TASK DESCRIPTION: The reply should consist of every entry, repeated exactly.

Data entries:
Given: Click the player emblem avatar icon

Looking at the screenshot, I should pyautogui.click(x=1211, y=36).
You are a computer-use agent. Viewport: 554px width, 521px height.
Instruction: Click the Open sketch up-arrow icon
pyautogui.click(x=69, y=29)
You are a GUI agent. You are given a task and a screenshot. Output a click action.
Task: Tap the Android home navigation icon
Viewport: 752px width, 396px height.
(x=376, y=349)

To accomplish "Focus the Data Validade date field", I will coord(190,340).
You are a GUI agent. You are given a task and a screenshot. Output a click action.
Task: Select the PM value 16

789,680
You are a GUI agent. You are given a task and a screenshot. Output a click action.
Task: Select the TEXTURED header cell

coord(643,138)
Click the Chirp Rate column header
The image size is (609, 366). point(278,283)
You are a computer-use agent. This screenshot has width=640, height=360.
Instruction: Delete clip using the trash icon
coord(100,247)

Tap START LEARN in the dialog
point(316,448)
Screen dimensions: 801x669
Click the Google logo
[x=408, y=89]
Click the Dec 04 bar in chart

OUTPUT OF THE TASK:
Given: Click the player emblem avatar icon

Looking at the screenshot, I should pyautogui.click(x=1211, y=36).
You are a computer-use agent. Viewport: 554px width, 521px height.
Instruction: Click the Open sketch up-arrow icon
pyautogui.click(x=69, y=29)
You are a GUI agent. You are given a task and a screenshot. Output a click action.
Task: Tap the Android home navigation icon
Viewport: 752px width, 396px height.
(x=376, y=349)

To accomplish "Focus the Data Validade date field", I will coord(190,340).
You are a GUI agent. You are given a task and a screenshot. Output a click action.
Task: Select the PM value 16

789,680
You are a GUI agent. You are given a task and a screenshot. Output a click action.
Task: Select the TEXTURED header cell

coord(643,138)
Click the Chirp Rate column header
The image size is (609, 366). point(278,283)
You are a computer-use agent. This screenshot has width=640, height=360.
Instruction: Delete clip using the trash icon
coord(100,247)

Tap START LEARN in the dialog
point(316,448)
Screen dimensions: 801x669
Click the Google logo
[x=408, y=89]
Click the Dec 04 bar in chart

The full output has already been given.